How about - as there is a dedicated 'moaning about your particular problem' thread - you take that over there?

One persons individual and continual bitch about a problem sometimes interferes with an otherwise happy thread


----------



## 102001 (Dec 3, 2006)

*york show*

best show we've got to so far this year got on site friday afternoon stayed next to mhf camping on autotrail club site due to mhf being fully booked 
entertainment started friday evening watching motorhomes trying to get to general area from end of metal road in mud bath and went to saturday night entertainment well laid out and as good as friday night entertainment no queueing and plenty of seats and bar staff i found it overall a very well organized show


----------



## damondunc (Feb 14, 2006)

One word springs to mind today "TRACTOR" ,it has been raining for a while now and there are still a helluva lot of people here so getting out will be fun :wink: 

It has been a good show 

Chris


----------



## 1happy (Jun 15, 2005)

*Re: water ingress! are there anymore with this out there?*

Hi J99Dub.
Thankyou for your constructive criticism :roll: 
My question was genuine although worded a touch 'tongue in cheek' :!: 
I think your comments show you have failed to grasp the enormity of the problem and how many people are affected,
Occassionally people post idle banter on the dedicated "moaning about your particular problem" thread and even with feelings running high they are not abused or attacked.



J99Dub said:


> How about - as there is a dedicated 'moaning about your particular problem' thread - you take that over there?
> One persons individual and continual bitch about a problem sometimes interferes with an otherwise happy thread


I shan't bother your "happy thread" again with our problem and apologise for my intrusion.
1happy


----------



## sparky_speedy (Sep 20, 2005)

*York show*

We left yesterday lunchtime and arrived home in essex about 6pm - not too bad on the M1.

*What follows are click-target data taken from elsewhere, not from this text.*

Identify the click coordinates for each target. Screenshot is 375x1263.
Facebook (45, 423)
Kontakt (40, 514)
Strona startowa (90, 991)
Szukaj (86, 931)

Sorry we didn't get to say goodbye - everyone must have been catching some more bargains.

We had a good time and managed to buy some Morroccain carpet and a flat screen TV. Also a gadget to watch TV on your laptop. Have tried it at home connected to our external arial and it is v good. You can get all the freeview channels as well as radio. Also can record programmes to watch later but have not tried that yet. No good with the small arial supplied but wil try and get another and see what happens.

We met up with Dave on the MHF stand - it looked quite impressive. not sure how anyone could have missed it as the banner was flying quite high.

Sweetie - was yours the stall with different flavour fudge in bars and you cut it up according to how much you wanted? if it was - i had some and it was really lovely.

looking forward to our next rally - fishing at Five Lakes.

Deb and Paul


----------



## zoro (May 1, 2005)

Hi all 
Just to add it was a good show/rally. Met Dave for the first time (before he started work see below) and of course met some old friends and made some new ones.
It just get's better!
Steve F


----------



## quartet (Jul 9, 2006)

*Doh I missed it!*

Don't know how but I missed the stall!
Where was it exactly? Opticians appointment for me!
Barry


----------